Dreamhour’s Album “Now That We Are Here” Is A Trip Further Down ‘Bappiwave’ Lane
Dreamhour’s music is what I would call “LSD-infused spacey beats”. The Siliguri-based musician (whose real name is Debo Sanyal by the way, and you may know him from a certain electronica duo called Dokodoko) has been trying to infuse synth-pop with retro Bollywood sounds into his sonic palette, something he terms “Bappiwave” (a befitting moniker really). He has released two full-length features VLLNS and Propstvr, an EP titled The Unfinished Story of the Unknown Band, and multiple singles since he started in 2016.
He is back with his 3rd full-length mixtape Now That We Are Here, a retro-wave compilation of 11 ditties that he wrote, recorded, mixed, and produced independently. He has a rather quirky term to describe the record’s sound this time around too – Bappiwave Nostalgicore Black Avant-Garde Synth-Pop. The album features Dokodoko’s other half Kritika Nepal in three of the songs – “A Long Night”, “She’s Everything” and “Own Tonight”.
This new album marries upbeat elements from synth-wave and pop, sampled dialogues from Bollywood oldies (“Pulp Motel”), glitchy embellishments, booming bass beats, subtle guitar embellishments (by Anuj Gurung), and modulated vocals to create effervescent soundscapes that take you back to the halcyon days of bygone times. It’s a whole lot of nostalgia really, and any millennial listening to the record might just find a part of themselves in it. “Everything is fine in yesterday/ Stop the time, rewind to the day when/ Everything is fine in yesterday” from the sixth track pretty much sums up the core ethos of the mixtape.
“It’s a Song” establishes the record – dancey and upbeat in its demeanour, with broken beats, swirling synth lines, and glitchy elements cushioning Sanyal’s modulated vocals.

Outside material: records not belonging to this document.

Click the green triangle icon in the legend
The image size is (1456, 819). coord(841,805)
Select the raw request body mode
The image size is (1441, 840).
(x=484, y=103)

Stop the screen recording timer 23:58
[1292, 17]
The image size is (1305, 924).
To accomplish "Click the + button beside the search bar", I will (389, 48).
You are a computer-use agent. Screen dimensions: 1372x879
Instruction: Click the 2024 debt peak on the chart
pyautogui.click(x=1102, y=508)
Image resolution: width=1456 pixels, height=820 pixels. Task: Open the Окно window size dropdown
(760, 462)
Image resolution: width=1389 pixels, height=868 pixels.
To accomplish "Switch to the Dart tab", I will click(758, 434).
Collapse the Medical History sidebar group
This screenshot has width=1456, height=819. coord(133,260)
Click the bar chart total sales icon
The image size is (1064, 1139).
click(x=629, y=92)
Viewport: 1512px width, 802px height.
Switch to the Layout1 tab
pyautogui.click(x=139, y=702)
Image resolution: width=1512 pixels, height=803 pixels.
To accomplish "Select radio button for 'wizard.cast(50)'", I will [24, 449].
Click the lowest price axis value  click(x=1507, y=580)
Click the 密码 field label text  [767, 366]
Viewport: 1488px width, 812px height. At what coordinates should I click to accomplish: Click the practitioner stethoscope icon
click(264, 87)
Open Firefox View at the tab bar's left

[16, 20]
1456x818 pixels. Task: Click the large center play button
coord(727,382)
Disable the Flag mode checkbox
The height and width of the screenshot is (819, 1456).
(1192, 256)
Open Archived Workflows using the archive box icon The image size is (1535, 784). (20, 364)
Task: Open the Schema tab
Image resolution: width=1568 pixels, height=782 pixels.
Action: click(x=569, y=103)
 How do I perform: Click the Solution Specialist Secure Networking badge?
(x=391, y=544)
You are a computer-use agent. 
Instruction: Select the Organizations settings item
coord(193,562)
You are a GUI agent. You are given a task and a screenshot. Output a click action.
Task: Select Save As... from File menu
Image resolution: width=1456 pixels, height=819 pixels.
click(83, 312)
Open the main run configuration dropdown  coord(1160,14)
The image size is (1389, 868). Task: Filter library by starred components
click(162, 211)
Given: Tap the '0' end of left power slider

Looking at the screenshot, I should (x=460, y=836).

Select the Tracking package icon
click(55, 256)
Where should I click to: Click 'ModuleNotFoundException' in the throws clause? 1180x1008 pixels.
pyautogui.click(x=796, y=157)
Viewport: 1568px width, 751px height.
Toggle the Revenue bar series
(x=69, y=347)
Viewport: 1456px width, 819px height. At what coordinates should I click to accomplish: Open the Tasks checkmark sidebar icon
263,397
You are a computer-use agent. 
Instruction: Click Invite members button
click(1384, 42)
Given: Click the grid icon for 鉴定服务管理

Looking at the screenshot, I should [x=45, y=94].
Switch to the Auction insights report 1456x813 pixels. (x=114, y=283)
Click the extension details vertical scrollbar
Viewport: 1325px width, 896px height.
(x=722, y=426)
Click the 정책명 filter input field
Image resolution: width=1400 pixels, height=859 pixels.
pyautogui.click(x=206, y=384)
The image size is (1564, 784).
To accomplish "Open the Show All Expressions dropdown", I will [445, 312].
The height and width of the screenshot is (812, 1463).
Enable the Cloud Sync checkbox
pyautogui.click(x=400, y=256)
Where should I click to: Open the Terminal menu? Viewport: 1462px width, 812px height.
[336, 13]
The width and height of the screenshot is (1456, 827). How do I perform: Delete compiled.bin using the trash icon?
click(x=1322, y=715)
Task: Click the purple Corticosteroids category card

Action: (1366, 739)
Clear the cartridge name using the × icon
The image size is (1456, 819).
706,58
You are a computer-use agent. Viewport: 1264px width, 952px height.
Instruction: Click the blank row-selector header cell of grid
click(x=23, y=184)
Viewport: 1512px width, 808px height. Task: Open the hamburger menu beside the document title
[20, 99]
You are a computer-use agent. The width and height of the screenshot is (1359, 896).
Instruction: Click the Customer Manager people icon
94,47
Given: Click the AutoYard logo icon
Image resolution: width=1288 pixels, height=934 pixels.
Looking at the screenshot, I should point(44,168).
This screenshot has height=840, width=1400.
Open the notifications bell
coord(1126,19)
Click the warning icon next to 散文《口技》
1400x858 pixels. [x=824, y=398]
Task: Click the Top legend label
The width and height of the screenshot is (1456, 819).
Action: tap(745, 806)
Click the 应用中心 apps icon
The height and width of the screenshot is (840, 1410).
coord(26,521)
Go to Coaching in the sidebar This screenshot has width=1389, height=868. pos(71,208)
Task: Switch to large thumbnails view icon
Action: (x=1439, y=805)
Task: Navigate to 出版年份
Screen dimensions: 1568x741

He approaches the record with aplomb and this reflects in his production chops as he works his way through multiple song structures, chord progressions, and production techniques giving birth to a synesthetic mixtape that tingles your senses. It is a wholesome sensory experience.
“Have Mercy’s” dreamy textures bewitch you into a trance but it also has a certain darkness to it – both in the soundscape and lyrics. Sanyal doesn’t shy away from baring his anguish towards life.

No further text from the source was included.